O MPF pede que governo do Rio de Janeiro priorize a regularização dos imóveis públicos estaduais atualmente ocupados antes de levar adiante o projeto de lei que autoriza a venda de 48 áreas. A recomendação, feita em conjunto com a Defensoria Pública, foi divulgada nesta quinta-feira (4) e tem como base a garantia do direito constitucional à moradia.
De acordo com o documento, o Estado tem 60 dias para elaborar um planejamento que contemple a regularização das áreas. O procurador regional dos Direitos do Cidadão, Julio Araujo, ressaltou que a solução não pode se limitar à venda dos imóveis. A lógica que deve permear a solução do conflito não pode ser pautada pela colocação à venda, mas sim pela priorização da regularização e submissão a projetos estaduais e federais, destacou.

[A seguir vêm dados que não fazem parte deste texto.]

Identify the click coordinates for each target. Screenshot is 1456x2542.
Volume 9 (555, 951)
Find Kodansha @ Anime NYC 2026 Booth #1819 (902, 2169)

A recomendação também cita o princípio da função social da propriedade e a diretriz “moradia em primeiro lugar”, que considera a habitação como condição essencial para o exercício de outros direitos fundamentais. O documento foi encaminhado ao governador Cláudio Castro, à Secretaria de Habitação, à presidência da Alerj e à Casa Civil. O Executivo tem 10 dias para se manifestar.
Um levantamento do Grupo de Trabalho Moradia Adequada, do MPF em parceria com a Defensoria, identificou ao menos sete imóveis ocupados que hoje funcionam como moradia. Entre eles, prédios no Centro, na Lapa e na Barra da Tijuca. Além desses, o projeto de venda inclui espaços de relevância pública e cultural, como o estádio Caio Martins, a Escola de Música Villa-Lobos, sedes de organizações sociais e imóveis ocupados por movimentos comunitários.
Na quarta-feira (3), movimentos sociais e entidades sindicais protestaram em frente à Alerj contra o projeto. A ocupação Almerinda Gama, organizada pelo Movimento de Mulheres Olga Benário, foi um dos exemplos citados como espaço que hoje acolhe vítimas de violência. Lideranças reforçaram que a alienação dos imóveis afetaria comunidades vulneráveis.
A proposta do Executivo já teve a constitucionalidade aprovada pela Comissão de Constituição e Justiça da Alerj, e um grupo de trabalho foi formado para analisar a situação real dos imóveis antes da votação. O governo do Estado ainda não se manifestou oficialmente sobre a recomendação do MPF.